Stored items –
=== Begin Enclosure ===

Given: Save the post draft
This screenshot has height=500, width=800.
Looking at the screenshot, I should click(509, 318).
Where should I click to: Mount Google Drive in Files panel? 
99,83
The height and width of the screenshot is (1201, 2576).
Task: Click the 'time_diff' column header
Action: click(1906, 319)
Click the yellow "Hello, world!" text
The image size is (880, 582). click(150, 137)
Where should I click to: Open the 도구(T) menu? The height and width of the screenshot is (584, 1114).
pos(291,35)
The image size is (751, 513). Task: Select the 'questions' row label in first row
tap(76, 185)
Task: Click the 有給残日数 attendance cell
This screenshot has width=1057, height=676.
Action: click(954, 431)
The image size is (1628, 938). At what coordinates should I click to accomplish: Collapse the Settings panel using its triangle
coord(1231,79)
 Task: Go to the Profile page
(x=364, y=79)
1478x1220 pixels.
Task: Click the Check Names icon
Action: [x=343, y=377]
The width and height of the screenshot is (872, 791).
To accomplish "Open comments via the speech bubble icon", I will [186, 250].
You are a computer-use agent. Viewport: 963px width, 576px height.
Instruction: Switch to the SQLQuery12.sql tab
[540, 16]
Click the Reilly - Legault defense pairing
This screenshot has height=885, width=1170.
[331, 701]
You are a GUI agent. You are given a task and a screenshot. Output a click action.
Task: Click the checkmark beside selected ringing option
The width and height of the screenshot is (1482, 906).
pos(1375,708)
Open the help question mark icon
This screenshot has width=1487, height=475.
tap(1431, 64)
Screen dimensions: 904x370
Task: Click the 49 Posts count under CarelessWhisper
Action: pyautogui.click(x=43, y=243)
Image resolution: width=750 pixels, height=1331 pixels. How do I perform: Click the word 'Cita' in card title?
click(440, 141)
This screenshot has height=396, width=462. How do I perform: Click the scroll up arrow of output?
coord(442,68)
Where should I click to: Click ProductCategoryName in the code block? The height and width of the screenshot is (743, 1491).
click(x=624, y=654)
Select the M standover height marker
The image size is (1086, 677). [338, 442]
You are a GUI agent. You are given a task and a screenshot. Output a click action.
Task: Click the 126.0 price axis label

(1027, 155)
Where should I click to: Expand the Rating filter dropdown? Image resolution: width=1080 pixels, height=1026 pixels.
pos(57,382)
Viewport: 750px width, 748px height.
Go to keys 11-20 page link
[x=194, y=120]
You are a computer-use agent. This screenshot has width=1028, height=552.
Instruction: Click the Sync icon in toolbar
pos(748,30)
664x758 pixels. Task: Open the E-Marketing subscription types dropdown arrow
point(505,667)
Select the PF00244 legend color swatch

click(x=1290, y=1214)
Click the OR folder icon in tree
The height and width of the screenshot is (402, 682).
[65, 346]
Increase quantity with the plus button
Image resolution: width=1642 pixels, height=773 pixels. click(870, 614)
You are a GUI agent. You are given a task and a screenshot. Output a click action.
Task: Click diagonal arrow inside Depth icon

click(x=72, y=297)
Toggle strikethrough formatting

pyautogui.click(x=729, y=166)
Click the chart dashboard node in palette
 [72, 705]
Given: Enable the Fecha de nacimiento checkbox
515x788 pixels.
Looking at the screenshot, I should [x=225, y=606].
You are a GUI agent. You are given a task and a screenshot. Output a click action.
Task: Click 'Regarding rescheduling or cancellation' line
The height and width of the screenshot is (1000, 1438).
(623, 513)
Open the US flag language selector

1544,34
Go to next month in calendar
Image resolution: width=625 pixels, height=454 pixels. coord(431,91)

=== End Enclosure ===

Task objective –
Copy whichever lines above contain the string "computer".

Output below –
You are a computer-use agent. Viewport: 963px width, 576px height.
You are a computer-use agent. This screenshot has width=1028, height=552.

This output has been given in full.